___ DATA IN THIS EXERCISE ___

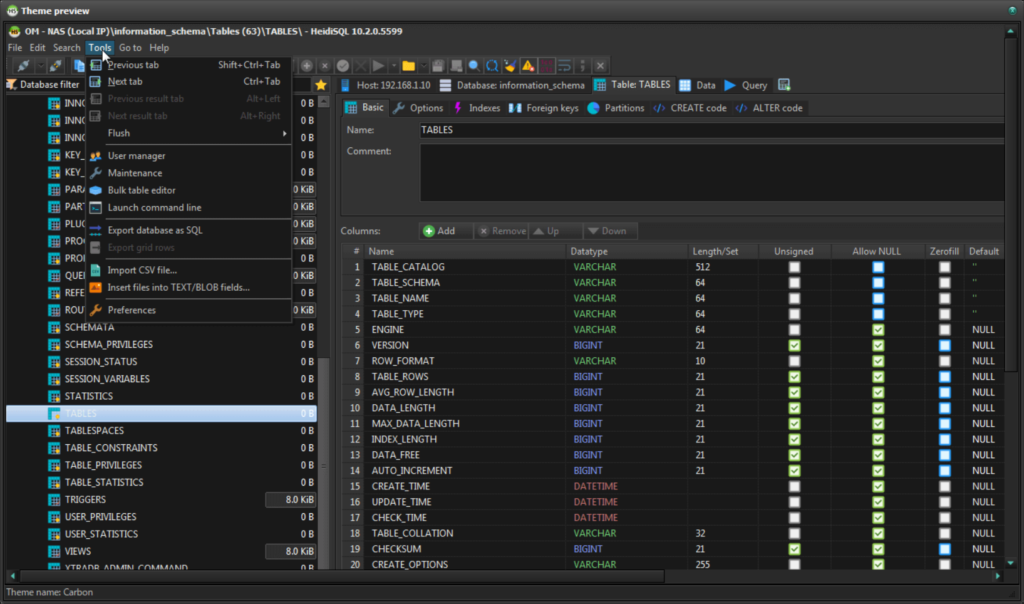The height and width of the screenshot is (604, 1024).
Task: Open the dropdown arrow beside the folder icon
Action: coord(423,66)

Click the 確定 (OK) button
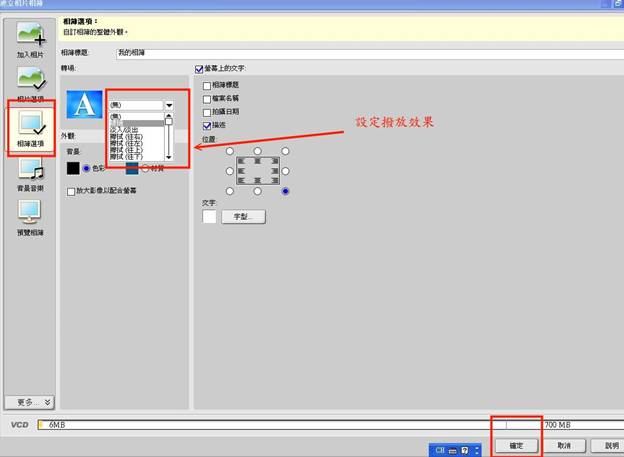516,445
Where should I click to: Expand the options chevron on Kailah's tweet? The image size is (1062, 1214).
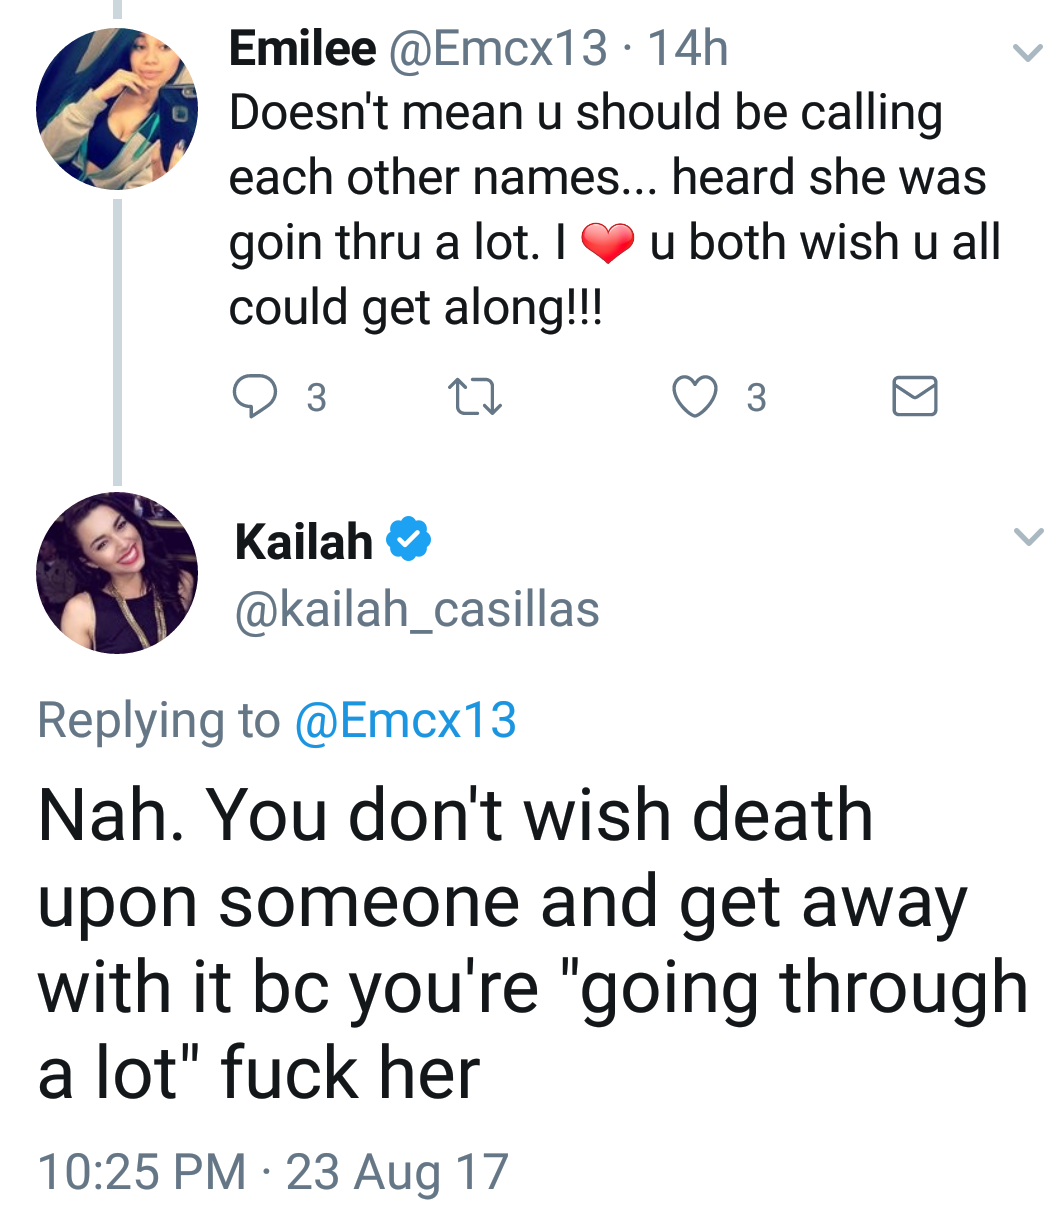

___

- WHAT TO WORK ON
Reproduce the final stretch of lines exactly: the line containing "Click the 確定 (OK) button" through the last line of the data, both included. Pictures do not belong in the copy.

- ANSWER TO THIS TASK
Click the 確定 (OK) button
516,445
Where should I click to: Expand the options chevron on Kailah's tweet? The image size is (1062, 1214).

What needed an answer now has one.